At MacKenzie, Rochester owns 18 sections of prospective oilsands leases which
will effectively become the sixth exploration and development area within
Southern Pacific. Although no physical exploration work has been completed on
this block to date, Rochester had surveyed and permitted a corehole program on
the block scheduled for last winter, however the program was deferred. Southern
Pacific views this land as highly prospective and intends to incorporate the
exploration of the MacKenzie block into its upcoming winter program.

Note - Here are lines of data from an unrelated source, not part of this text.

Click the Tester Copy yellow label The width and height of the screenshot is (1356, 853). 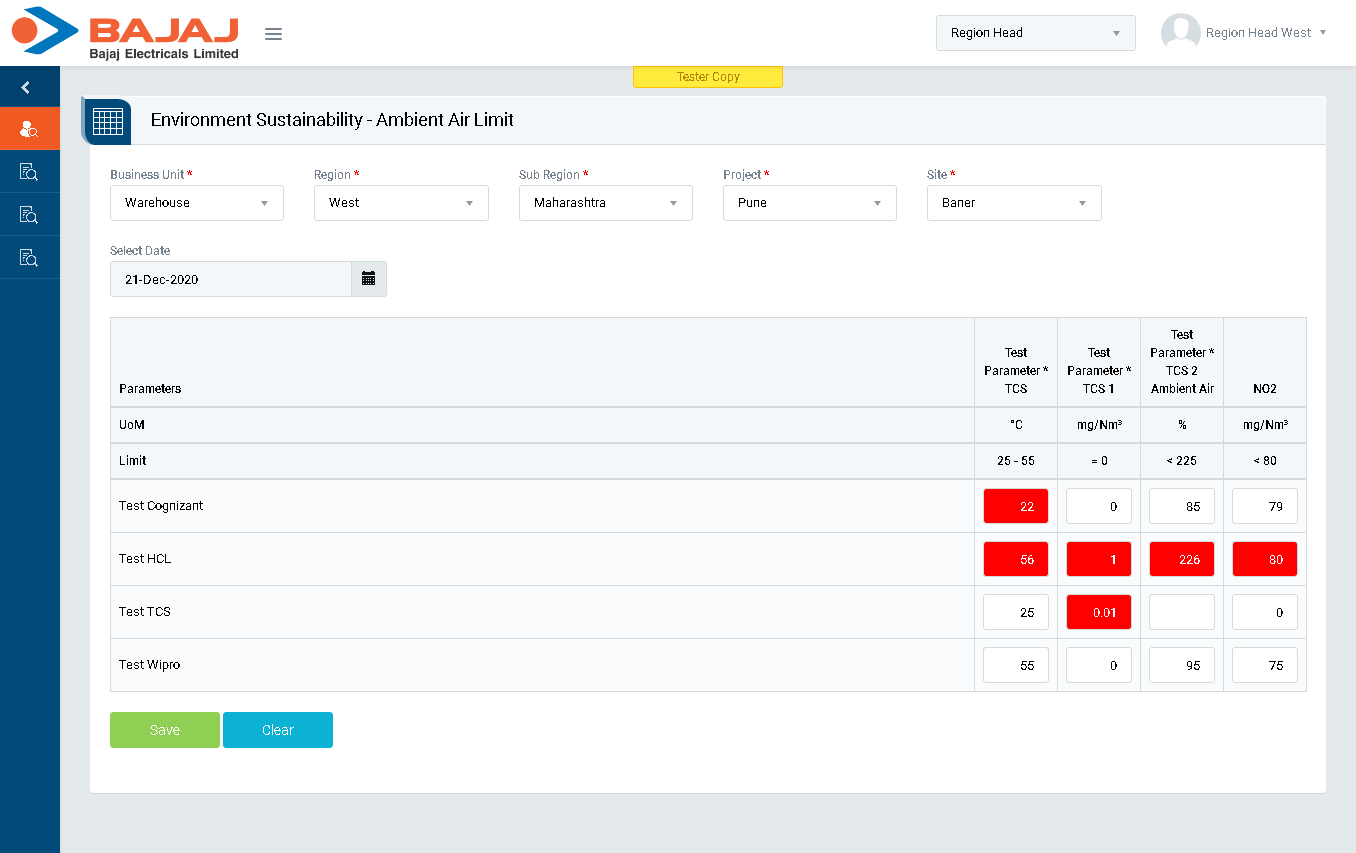pyautogui.click(x=708, y=77)
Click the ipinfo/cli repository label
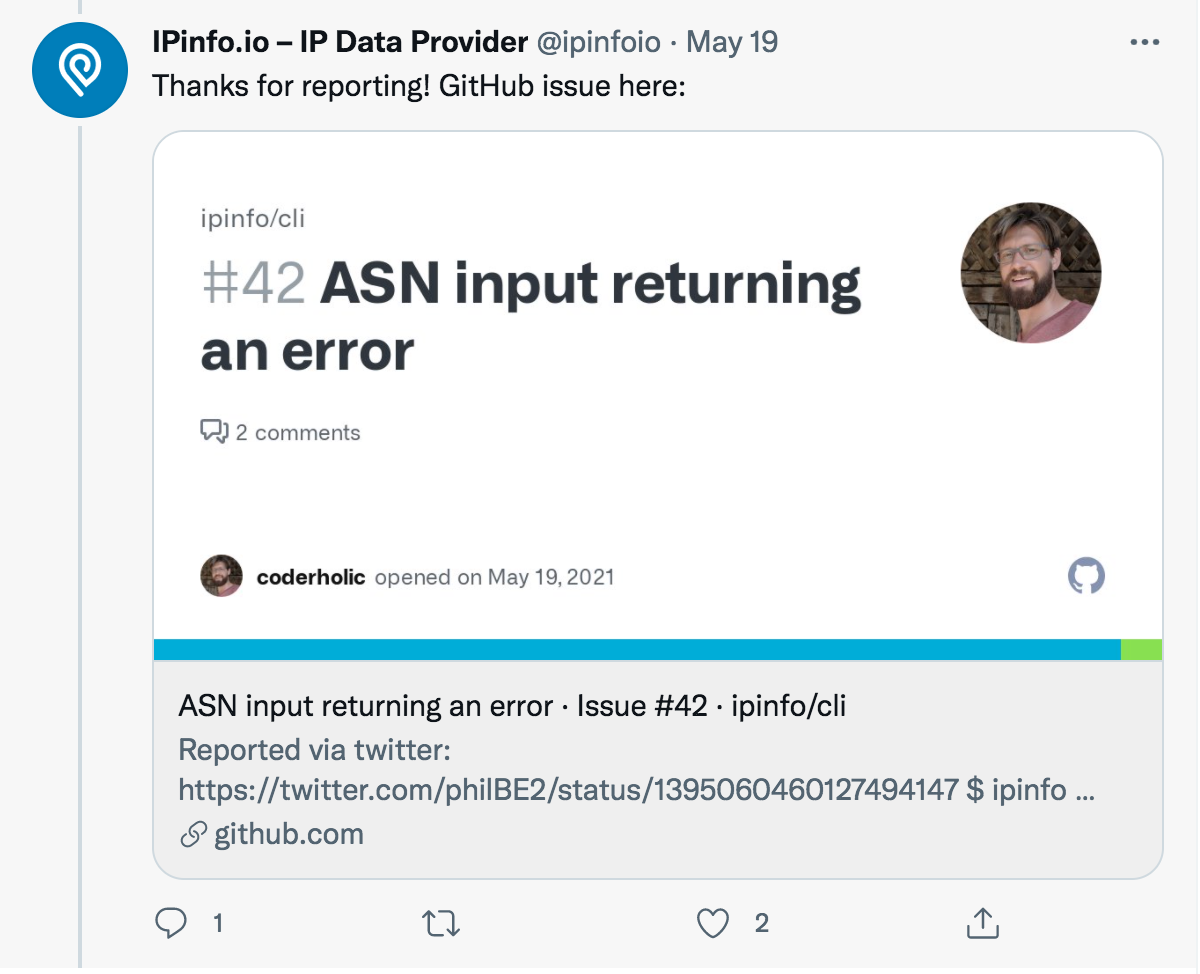1200x974 pixels. [x=253, y=218]
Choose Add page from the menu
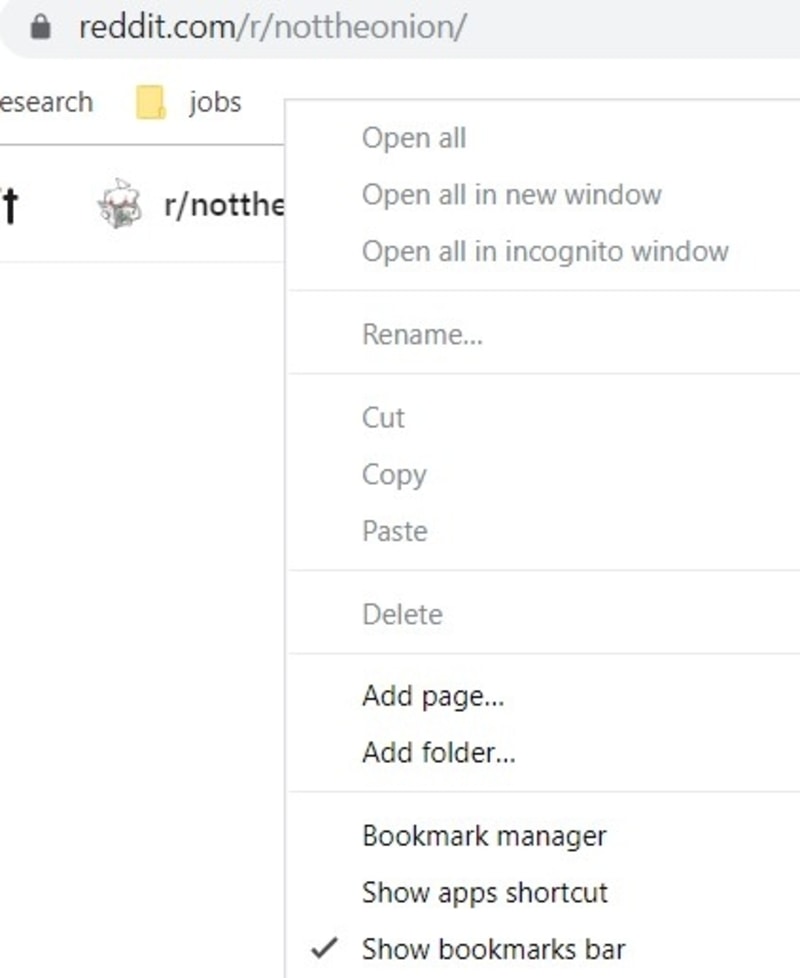Viewport: 800px width, 978px height. coord(433,696)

The Medicine Lodge asset consists of an average working interest of 19% in 5
producing natural gas wells and an 18 3/4% interest in a gas plant. The combined
net production to Rochester is approximately 275 mcf/d of natural gas and 7
bbl/d of natural gas liquids. The property is non-operated. Although not core to
Southern Pacific's key activities in the oilsands, the property provides cash
flow and its value has been enhanced with recent strengthening of natural gas
prices.


The addition of Rochester's assets to Southern Pacific adds 50 sections of
oilsands leases to its inventory, solidifies another significant project area at
Long Lake to complement the project area's already identified at McKay and
Leismer and provides an additional exploration block at MacKenzie which will
complement Southern Pacific's exploration upside that still remains on all of
its existing 5 blocks.


Southern Pacific has engaged Canaccord Capital Corporation as its financial
advisor in respect of the Transaction.


Safe Harbour

This communication does not constitute an offer to purchase or exchange or the
solicitation of an offer to sell or exchange any securities of Rochester or an
offer to sell or exchange or the solicitation of an offer to buy or exchange any
securities of Southern, nor shall there be any sale or exchange of securities in
any jurisdiction (including the United States) in which such offer, solicitation
or sale or exchange would be unlawful prior to the registration or qualification
under the laws of such jurisdiction.


This news release contains certain "forward-looking information" within the
meaning of such statements under applicable securities law including:
anticipated discovery of commercial volumes of bitumen, the timeline for the
achievement of anticipated exploration, anticipated results from the current
drilling program and, subject to regulatory approval and commercial factors, the
commencement or approval of any SAGD project. Forward-looking information is
frequently characterized by words such as "plan", expect", "project", "intend",
"believe", "anticipate", estimate", "may", "will", "potential", "proposed' and
other similar words, or statements that certain events or conditions" may" or
"will" occur. These statements are only predictions. Forward-looking information
is based on the opinions and estimates of management at the date the statements
are made, and are subject to a variety of risks and uncertainties and other
factors that could cause actual events or results to differ materially from
those projected in the forward-looking statements. These factors include the
inherent risks involved in the exploration and development of oil sands
properties, difficulties or delays in start-up operations, the uncertainties
involved in interpreting drilling results and other geological data, fluctuating
oil prices, the possibility of unanticipated costs and expenses, uncertainties
relating to the availability and costs of financing needed in the future and
other factors including unforeseen delays. As an oil sands enterprise in the
development stage, the Corporation faces risks including those associated with
exploration, development, start-up, approvals and the continuing ability to
access sufficient capital from external sources if required. Actual timelines
associated may vary from those anticipated in this news release and such
variations may be material. For a description of the risks and uncertainties
facing the Corporation and its business and affairs, readers should refer to the
Corporation's most recent Annual Information Form. The Corporation undertakes no
obligation to update forward-looking statements if circumstances or management's
estimates or opinions should change, unless required by law. The reader is
cautioned not to place undue reliance on forward-looking statements.